The castle is…fallen.  They seek refuge among us.”  Aidan looked pleadingly at the
chief.  “We have space enough, and food.  They’ve nowhere else to go.”

Brannagh, fallen.  Bakti looked over the expectant faces of
his people and saw there only sympathy and charity for those who had saved Syon
and the tribes of the Kharkara from Kadak, and he loved them for it.  But as
chief, he had to fear for them, to worry for them, to wonder what they would
not think to wonder:  What possible force had been strong enough to destroy
Brannagh?  And more importantly, would it follow these refugees to the Plains,
among the tribes?  But he allowed that these were questions better asked close
at hand about his own fire than shouted across the plain for all to hear,
since, if something evil followed them, it was already on its way.  Besides, he
knew firsthand how quickly the tribe’s excitement could turn into panic.  He
beckoned the Invaders closer with more welcome than trepidation, he hoped, then
returned to his tent to finish his meditations to the god of mercy, trusting to
his people to make them welcome.

*          *          *

The battering against the great doors of Brannagh had
gone from a futile thudding of green wood against the ancient oak of the castle
doors to a dry splintering, and at the prospect of victory, the attackers’ pace
had redoubled.  The outer gates had long since failed, and the heat of the
mages’ attacks combined with the battering ram had finally begun to defeat the
protections set upon the castle so long ago.

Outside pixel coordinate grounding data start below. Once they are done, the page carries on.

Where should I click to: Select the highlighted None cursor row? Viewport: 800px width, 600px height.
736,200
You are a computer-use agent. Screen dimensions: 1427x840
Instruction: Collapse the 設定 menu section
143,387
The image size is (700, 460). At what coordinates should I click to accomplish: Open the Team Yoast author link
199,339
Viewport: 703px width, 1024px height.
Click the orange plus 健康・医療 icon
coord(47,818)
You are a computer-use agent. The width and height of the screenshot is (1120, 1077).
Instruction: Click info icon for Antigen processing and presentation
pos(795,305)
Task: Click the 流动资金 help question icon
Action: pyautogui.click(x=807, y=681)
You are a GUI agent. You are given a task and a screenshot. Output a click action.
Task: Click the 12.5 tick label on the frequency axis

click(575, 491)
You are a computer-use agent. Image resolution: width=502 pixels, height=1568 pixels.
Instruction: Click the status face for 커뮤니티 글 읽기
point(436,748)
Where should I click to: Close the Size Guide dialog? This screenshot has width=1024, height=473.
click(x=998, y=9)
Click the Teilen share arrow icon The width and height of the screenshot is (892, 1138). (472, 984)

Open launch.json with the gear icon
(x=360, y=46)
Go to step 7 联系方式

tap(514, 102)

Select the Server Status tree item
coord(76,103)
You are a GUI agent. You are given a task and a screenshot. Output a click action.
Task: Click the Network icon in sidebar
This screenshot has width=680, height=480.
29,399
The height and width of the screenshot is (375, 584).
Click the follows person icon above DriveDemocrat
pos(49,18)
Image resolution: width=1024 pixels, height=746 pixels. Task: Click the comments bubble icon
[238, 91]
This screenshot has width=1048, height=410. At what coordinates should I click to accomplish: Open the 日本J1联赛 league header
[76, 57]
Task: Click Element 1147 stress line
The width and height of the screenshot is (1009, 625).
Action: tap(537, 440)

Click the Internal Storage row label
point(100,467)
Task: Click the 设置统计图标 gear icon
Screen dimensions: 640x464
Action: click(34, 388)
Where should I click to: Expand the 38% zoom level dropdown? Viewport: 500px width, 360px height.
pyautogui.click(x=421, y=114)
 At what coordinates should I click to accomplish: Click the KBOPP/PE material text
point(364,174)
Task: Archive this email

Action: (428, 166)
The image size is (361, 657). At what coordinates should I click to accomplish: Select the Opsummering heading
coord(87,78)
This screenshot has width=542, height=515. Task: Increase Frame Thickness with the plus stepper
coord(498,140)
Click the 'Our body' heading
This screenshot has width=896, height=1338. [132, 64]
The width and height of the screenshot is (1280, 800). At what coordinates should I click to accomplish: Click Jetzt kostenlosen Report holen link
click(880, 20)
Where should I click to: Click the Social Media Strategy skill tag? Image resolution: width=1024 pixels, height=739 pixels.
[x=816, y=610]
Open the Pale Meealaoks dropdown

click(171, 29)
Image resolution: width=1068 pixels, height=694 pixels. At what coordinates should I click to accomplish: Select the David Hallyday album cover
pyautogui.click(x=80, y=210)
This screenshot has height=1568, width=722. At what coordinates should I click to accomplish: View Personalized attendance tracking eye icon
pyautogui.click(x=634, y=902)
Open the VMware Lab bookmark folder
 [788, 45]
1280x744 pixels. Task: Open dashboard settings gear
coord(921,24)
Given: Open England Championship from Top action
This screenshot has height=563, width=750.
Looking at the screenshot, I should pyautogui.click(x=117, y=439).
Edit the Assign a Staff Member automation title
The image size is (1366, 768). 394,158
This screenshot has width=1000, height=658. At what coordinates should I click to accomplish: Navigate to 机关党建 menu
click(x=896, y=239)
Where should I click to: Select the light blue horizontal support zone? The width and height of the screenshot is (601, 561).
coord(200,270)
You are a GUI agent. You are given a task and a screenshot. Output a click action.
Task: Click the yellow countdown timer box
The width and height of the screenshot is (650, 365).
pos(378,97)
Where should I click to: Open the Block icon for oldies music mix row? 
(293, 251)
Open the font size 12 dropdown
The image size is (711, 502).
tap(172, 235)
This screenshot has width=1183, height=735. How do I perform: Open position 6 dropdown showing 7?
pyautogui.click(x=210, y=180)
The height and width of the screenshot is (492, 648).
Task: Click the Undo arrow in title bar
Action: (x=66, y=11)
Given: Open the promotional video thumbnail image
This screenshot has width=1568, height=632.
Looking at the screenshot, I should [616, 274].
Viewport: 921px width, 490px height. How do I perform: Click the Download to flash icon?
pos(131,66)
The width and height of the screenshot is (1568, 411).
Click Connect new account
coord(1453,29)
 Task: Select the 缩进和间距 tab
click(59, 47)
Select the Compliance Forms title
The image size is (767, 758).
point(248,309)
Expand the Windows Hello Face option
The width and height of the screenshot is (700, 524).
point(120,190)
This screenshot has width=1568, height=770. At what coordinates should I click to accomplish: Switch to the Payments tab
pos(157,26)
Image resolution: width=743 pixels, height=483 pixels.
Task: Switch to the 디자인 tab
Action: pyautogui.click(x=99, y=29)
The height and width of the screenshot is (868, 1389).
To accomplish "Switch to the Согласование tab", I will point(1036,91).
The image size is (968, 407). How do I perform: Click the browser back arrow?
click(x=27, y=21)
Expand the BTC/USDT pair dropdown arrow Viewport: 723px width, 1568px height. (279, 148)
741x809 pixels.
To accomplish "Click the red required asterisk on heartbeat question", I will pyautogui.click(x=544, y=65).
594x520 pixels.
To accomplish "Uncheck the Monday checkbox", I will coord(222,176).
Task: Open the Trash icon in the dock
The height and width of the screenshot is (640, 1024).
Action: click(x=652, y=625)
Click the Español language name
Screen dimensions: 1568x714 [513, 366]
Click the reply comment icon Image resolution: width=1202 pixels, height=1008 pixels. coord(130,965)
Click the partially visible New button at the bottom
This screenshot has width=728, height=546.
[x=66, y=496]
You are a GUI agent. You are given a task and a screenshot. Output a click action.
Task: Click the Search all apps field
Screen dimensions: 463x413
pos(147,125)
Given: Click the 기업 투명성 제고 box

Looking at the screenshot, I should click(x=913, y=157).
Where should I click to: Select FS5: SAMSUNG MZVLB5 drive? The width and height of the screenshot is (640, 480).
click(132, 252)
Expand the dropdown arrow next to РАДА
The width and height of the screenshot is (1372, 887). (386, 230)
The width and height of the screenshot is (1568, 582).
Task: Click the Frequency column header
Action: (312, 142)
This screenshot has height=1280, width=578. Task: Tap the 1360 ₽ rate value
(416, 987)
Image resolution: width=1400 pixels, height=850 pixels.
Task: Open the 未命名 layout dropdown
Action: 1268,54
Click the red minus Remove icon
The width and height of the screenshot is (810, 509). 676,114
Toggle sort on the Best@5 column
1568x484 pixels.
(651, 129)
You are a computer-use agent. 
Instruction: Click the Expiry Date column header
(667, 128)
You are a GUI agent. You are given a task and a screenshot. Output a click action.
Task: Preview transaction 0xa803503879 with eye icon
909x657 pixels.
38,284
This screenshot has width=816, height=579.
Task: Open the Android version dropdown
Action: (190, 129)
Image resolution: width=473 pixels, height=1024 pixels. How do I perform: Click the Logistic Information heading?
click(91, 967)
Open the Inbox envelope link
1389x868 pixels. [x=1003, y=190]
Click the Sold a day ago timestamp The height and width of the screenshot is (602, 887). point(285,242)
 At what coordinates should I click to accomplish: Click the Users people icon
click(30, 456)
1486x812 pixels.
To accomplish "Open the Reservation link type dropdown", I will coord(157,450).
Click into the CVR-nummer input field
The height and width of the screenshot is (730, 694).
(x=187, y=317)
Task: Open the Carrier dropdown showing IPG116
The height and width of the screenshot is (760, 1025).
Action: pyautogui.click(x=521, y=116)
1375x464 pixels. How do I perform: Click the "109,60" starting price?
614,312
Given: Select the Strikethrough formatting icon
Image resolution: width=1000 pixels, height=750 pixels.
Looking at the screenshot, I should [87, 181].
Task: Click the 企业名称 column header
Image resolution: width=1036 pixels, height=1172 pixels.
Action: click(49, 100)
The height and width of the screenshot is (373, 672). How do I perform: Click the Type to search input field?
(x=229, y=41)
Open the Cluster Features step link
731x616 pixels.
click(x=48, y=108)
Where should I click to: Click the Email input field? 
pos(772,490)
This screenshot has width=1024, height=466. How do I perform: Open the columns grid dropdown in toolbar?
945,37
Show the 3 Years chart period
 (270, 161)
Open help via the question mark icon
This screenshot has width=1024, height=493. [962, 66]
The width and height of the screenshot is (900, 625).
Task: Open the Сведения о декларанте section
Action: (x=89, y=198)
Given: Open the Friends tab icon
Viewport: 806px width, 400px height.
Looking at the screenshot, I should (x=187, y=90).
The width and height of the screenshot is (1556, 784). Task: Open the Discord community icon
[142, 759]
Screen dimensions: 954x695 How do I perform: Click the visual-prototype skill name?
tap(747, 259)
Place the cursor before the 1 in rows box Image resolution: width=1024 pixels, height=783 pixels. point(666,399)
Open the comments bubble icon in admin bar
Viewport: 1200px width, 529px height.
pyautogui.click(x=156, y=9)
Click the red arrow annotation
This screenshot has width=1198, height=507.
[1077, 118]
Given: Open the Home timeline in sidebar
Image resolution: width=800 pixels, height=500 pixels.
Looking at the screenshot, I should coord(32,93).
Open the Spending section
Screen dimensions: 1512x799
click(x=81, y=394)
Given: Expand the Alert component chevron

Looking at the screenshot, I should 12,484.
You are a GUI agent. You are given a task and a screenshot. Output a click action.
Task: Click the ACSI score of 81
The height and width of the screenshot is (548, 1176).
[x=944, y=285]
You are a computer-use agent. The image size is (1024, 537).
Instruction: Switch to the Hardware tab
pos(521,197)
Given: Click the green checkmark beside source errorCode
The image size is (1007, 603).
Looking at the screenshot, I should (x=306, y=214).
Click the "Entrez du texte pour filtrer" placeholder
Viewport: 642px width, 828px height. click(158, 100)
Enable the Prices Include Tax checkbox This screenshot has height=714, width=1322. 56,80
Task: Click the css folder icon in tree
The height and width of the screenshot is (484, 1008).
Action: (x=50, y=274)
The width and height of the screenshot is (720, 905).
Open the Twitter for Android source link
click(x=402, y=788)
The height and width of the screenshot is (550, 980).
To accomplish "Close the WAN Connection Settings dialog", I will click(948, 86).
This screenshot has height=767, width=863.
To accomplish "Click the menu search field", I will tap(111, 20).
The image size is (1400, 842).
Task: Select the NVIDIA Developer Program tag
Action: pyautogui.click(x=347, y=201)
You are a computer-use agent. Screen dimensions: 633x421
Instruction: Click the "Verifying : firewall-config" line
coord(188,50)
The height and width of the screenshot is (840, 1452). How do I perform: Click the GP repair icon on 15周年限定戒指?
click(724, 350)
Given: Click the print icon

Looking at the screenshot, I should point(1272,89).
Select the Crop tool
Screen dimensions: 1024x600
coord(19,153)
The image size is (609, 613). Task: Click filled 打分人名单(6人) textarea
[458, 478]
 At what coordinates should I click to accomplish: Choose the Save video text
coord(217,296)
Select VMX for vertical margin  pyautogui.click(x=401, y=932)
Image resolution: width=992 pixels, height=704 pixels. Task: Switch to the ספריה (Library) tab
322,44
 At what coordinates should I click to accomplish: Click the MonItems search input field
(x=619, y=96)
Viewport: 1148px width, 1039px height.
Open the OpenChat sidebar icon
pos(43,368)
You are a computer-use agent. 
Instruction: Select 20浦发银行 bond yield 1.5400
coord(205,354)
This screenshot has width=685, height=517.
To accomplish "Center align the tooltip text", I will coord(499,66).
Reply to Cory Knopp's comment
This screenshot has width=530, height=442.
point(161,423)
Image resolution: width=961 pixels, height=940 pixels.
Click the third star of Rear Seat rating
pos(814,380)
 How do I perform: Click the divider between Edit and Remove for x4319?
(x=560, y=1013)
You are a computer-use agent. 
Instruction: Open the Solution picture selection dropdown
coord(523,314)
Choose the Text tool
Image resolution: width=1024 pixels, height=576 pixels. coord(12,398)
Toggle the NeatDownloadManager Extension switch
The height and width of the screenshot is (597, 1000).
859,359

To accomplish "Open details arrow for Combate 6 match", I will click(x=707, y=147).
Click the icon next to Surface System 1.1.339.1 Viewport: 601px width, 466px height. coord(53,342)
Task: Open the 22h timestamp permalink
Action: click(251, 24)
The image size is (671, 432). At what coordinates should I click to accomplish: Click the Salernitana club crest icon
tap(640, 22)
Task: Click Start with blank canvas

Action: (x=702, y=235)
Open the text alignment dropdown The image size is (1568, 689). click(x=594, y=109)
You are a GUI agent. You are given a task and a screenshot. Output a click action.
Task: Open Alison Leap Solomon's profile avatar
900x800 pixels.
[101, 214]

“To the crypt, go!”  Nara appeared in the east gallery on
the mezzanine overlooking the main hall of castle Brannagh where the few
remaining members of the household had gathered to defend the castle with
whatever they could find.  The nun, so long no more than a governess in a
childless house, had just come from the east chapel where her rite had driven
out the last of Xorden’s desecration against B’radik, and the force of her
faith and her goddess’s grace shone around her.  Her habit blazed like a star,
and the long, thin veil of her hair writhed and crackled with the goddess’s
power around her wrinkled face.  She was terrifying in her full radiance, so
bright that they could not look directly upon her. “You cannot defeat them. 
For your lives, I charge you in the name of B’radik, run!  I will hold them
here as long as I can.”

Three men, Lwyn, Tero and Dane, were the last survivors
of the plague, and they stood below her on the stairs, still weak, wearing only
the clothing and weaponry they could scavenge along the way, but there was no
mistaking them for any but what they were:  Knights of Brannagh.  Once the
servants and priests had gone, they turned toward the doors, swords ready, to
face the enemy.

“No.  Get you to the crypt, as well,” commanded Nara.  “I
will see to this.  If I fail here, there you will fulfill your final duty to
the House of Brannagh.  But if we, any of us, should survive, we will need your
strength for what comes next.”

The knights looked at each other for only a moment.  How
would Lord Daerwin and Lady Renda react, knowing they had abandoned an elderly
nun to defend the castle alone?  Still…she was clearly no ordinary nun.  Tero,
the most senior of the knights, bowed his head in obedience, and the rest
followed.  “For Brannagh, Damerien and all Syon,” he shouted over the pounding
at the door, “we will trust and obey you, madam.”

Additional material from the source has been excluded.